Court Opinion

ID: 6599748
Source: CourtListenerOpinion
Date Created: 2022-07-20 20:06:38.306184+00
Date Added: 2024-06-11T15:57:58.511362
License: Public Domain

Cole, J.
On a stipulation signed by the attorney general in accordance with the provisions of chapter 64, Laws of 1866, a motion is made on the part of the plaintiffs to vacate and set aside the final judgment entered in this cause, and to reinstate the case upon the calendar in the same condition it was in when the special verdict was returned to this court from Milwaukee county. The attorney general has further stipulated, as authorized by this enactment, that the various sums of money appropriated from time to time to the plaintiffs in payment of their accounts for printing done for the state, and the receipts given by them therefor, shall not be held to effect a compromise or final settlement of their accounts, or in any way bar their recovery of any sum of money which may equitably be found due them on a retrial of the cause upon its equities and merits.

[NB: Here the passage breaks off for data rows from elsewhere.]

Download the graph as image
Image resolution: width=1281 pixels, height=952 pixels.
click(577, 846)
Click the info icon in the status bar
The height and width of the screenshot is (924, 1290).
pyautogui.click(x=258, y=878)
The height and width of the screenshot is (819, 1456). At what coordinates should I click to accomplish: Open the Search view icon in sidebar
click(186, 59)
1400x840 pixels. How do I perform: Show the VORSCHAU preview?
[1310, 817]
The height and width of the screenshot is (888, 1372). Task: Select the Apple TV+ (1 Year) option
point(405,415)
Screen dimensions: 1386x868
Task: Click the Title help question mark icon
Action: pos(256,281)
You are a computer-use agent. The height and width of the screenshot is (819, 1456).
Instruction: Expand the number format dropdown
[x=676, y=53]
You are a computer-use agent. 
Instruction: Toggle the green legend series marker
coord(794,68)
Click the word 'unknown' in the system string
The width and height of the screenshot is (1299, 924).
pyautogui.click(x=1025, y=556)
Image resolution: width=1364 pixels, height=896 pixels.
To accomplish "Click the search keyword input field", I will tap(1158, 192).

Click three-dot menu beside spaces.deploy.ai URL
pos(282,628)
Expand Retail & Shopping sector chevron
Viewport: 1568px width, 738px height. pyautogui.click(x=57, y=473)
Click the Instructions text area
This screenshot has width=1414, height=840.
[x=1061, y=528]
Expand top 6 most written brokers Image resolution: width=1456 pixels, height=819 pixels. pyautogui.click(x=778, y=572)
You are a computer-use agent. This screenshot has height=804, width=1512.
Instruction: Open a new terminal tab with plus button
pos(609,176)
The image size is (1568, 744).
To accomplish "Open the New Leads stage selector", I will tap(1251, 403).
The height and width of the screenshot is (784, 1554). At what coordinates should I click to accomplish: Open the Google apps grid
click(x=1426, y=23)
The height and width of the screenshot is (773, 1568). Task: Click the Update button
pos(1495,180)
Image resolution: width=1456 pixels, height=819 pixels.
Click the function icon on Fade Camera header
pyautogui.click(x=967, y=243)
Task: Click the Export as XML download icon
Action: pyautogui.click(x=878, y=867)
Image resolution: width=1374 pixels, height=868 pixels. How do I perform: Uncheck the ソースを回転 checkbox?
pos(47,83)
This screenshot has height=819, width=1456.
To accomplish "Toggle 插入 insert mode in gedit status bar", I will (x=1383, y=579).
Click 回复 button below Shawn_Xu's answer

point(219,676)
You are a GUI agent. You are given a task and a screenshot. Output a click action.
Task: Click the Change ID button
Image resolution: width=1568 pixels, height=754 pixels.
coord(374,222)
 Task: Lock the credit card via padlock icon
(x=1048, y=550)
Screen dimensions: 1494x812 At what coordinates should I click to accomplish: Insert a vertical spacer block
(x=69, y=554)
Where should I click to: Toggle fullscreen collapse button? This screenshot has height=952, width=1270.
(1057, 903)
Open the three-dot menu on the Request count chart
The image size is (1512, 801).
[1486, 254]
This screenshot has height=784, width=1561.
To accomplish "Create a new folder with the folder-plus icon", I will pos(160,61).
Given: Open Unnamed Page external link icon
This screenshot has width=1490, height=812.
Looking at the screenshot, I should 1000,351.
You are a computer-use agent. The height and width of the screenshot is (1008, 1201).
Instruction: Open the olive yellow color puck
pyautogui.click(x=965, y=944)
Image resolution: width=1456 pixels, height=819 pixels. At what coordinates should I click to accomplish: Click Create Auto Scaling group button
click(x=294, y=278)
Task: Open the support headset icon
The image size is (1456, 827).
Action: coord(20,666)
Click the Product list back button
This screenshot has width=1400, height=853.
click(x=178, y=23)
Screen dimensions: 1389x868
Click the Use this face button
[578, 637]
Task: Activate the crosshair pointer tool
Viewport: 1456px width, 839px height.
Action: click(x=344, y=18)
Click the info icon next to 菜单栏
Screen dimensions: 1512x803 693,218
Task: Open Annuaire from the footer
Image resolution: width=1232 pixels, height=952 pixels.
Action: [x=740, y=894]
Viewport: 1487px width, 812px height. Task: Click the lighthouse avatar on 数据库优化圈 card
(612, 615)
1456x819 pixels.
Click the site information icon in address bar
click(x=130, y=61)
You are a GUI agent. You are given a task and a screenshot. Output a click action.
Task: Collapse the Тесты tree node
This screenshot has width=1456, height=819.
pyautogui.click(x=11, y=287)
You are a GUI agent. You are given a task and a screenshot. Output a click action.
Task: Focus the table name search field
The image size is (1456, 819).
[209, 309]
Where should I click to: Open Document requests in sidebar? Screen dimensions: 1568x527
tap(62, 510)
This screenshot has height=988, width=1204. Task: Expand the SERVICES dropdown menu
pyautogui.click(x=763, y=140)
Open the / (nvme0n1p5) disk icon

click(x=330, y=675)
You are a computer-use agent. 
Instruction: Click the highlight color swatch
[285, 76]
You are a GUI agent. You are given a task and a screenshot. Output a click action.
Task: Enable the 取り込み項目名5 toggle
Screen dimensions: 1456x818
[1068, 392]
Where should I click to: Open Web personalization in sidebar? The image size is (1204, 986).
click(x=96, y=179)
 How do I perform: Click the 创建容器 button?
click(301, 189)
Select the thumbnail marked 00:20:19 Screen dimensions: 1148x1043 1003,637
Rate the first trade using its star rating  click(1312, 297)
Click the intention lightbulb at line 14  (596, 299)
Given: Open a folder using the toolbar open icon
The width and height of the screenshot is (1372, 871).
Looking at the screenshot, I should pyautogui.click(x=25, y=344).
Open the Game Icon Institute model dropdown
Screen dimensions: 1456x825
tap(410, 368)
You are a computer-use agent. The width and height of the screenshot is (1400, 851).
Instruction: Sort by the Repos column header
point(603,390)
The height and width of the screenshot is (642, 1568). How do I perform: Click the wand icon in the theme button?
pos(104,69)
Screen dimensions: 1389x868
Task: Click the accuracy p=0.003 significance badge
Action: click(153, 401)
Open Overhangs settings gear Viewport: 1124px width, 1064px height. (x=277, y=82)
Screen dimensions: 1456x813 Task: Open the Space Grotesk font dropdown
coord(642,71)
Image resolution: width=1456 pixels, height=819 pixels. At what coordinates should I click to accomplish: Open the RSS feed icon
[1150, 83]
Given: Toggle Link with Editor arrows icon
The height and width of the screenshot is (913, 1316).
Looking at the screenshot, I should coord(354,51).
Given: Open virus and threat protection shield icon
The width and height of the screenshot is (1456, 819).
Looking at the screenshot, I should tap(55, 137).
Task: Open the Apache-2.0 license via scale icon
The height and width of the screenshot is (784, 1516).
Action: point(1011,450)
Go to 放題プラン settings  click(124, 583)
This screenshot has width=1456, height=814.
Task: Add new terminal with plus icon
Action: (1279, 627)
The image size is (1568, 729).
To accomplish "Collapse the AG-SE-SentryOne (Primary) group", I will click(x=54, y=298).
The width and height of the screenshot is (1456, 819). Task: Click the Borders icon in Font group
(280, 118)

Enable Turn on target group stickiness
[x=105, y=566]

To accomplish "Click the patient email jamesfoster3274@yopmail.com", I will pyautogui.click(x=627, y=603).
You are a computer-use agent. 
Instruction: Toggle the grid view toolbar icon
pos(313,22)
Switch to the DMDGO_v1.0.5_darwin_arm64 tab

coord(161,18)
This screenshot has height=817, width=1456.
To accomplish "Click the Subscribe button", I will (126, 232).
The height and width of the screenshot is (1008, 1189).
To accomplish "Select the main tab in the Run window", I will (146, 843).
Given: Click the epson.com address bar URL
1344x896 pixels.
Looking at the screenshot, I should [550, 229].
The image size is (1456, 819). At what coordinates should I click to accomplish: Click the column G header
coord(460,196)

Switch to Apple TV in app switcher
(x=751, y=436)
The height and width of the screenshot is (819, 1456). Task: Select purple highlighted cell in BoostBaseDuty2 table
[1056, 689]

The point was taken by the attorney general, that it was not competent for the legislature thus to interfere and authorize him to set aside a final judgment of this court, and grant a new trial. If the cause were one between individuals, we should clearly be of the opinion that this objection must prevail. For. we have held in the case of Davis v. President and Trustees of Menasha, [ante, p. 491], that when parties have exhausted all their legal remedies, and when their rights have been definitively settled and determined by final judgment, the controversy being closed under the existing laws, the legislature cannot constitutionally pass an act granting a new trial in such a case; that such legislation under such circumstances has the *503effect to destroy the rights of parties vested under the judgment ; and, furthermore, is the exercise of judicial power, not lodged with the law-making power under our constitution. But none of these objections can apply here, for the very obvious reason that the state is a party, and certainly can waive any right or advantage which it has secured by the judgment already rendered. The legislature, on behalf of the state, has in effect consented that the judgment be set aside, and that a further trial of the issues may be had. We know of no principle of constitutional law which forbids the legislature from doing this. We are considering the question of power merely, not the wisdom or propriety of such enactments. It is impossible to say that the legislature has violated any provision of the constitution in passing this law granting a new trial where the state is the sole defendant If any authority were necessary upon so plain a proposition, it will be found in the case of The People v. Frisbie, 26 Cal., 135, where a similar point was decided.
By the. Court. — The motion is granted.
Mr. Justice DoWNER, having been of counsel for the state in. this case when tried at the circuit, took no part in the decision.